Reproduce, exactly, the lines of the material below from the line containing "The Sonora Post (1484, 822)" through the line containing "The Oaxaca Post (1235, 654)", with both end lines included and nothing else.

==== Exercise material

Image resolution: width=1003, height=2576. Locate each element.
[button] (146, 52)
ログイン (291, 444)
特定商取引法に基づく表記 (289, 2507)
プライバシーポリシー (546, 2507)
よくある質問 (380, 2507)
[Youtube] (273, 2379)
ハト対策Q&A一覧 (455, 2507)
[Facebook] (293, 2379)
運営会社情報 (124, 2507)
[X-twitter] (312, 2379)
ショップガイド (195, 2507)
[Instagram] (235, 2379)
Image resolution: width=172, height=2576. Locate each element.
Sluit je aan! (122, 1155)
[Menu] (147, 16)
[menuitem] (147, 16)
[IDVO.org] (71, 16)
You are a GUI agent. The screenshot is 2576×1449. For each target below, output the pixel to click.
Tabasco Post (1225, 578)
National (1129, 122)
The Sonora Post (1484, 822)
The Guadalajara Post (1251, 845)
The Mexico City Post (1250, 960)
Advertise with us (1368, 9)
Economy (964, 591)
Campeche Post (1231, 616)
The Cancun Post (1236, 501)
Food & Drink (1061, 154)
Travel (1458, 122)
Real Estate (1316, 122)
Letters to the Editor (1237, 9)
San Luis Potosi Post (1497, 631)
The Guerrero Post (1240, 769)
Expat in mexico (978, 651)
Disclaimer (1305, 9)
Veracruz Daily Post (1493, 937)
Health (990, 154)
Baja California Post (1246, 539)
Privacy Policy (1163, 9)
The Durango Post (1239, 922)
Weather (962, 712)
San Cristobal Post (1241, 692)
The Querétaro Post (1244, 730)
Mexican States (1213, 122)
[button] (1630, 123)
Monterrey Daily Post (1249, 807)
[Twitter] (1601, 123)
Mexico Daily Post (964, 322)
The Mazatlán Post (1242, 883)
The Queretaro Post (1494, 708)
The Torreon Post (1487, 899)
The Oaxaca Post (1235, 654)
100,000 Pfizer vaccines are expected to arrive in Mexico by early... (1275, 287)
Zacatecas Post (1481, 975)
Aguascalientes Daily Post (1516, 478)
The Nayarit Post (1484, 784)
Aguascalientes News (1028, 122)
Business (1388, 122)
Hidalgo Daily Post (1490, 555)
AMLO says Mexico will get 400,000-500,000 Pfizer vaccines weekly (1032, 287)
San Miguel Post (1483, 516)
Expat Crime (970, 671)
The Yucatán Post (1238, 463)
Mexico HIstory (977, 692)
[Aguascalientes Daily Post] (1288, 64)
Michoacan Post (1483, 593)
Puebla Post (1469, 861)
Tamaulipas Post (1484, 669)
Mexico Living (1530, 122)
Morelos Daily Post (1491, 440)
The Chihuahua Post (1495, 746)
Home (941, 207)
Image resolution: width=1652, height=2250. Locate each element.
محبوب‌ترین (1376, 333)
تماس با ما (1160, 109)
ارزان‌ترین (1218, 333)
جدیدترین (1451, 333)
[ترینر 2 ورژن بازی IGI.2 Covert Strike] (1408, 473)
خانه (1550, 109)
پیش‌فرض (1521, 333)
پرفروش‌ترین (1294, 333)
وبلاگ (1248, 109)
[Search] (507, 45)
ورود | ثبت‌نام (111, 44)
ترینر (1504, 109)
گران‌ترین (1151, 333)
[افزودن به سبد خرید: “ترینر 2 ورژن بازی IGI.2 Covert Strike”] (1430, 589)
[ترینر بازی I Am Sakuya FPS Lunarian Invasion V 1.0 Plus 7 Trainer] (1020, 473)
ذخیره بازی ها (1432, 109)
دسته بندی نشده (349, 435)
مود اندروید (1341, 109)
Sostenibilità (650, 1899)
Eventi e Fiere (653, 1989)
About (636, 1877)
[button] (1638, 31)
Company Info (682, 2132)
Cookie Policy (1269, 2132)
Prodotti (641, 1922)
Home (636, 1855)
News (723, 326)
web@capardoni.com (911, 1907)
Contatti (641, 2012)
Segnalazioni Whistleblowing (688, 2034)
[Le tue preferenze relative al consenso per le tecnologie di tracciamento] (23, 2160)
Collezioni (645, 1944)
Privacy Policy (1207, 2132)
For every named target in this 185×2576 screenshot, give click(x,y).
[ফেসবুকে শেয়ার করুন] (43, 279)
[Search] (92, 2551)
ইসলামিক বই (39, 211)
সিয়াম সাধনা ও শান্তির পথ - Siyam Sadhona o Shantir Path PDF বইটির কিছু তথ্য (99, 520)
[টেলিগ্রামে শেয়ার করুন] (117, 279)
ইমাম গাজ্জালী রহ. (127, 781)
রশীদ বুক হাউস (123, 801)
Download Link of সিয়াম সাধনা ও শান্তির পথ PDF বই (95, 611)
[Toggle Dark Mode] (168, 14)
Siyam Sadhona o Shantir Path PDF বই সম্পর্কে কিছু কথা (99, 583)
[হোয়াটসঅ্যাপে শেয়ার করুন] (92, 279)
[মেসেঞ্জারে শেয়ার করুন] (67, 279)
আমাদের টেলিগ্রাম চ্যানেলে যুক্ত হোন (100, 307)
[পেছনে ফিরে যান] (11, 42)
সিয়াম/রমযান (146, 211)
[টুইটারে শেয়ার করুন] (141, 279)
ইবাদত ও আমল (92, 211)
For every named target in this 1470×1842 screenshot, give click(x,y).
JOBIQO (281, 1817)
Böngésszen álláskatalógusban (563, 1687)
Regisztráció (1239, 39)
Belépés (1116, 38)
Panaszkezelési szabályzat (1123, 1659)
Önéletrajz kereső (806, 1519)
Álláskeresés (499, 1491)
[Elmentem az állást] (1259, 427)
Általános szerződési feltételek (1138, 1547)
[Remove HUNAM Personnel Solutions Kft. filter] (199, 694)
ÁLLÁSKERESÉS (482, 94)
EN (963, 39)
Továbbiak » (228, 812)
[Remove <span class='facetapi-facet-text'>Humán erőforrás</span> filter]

========

_Task answer_.
The Sonora Post (1484, 822)
The Guadalajara Post (1251, 845)
The Mexico City Post (1250, 960)
Advertise with us (1368, 9)
Economy (964, 591)
Campeche Post (1231, 616)
The Cancun Post (1236, 501)
Food & Drink (1061, 154)
Travel (1458, 122)
Real Estate (1316, 122)
Letters to the Editor (1237, 9)
San Luis Potosi Post (1497, 631)
The Guerrero Post (1240, 769)
Expat in mexico (978, 651)
Disclaimer (1305, 9)
Veracruz Daily Post (1493, 937)
Health (990, 154)
Baja California Post (1246, 539)
Privacy Policy (1163, 9)
The Durango Post (1239, 922)
Weather (962, 712)
San Cristobal Post (1241, 692)
The Querétaro Post (1244, 730)
Mexican States (1213, 122)
[button] (1630, 123)
Monterrey Daily Post (1249, 807)
[Twitter] (1601, 123)
Mexico Daily Post (964, 322)
The Mazatlán Post (1242, 883)
The Queretaro Post (1494, 708)
The Torreon Post (1487, 899)
The Oaxaca Post (1235, 654)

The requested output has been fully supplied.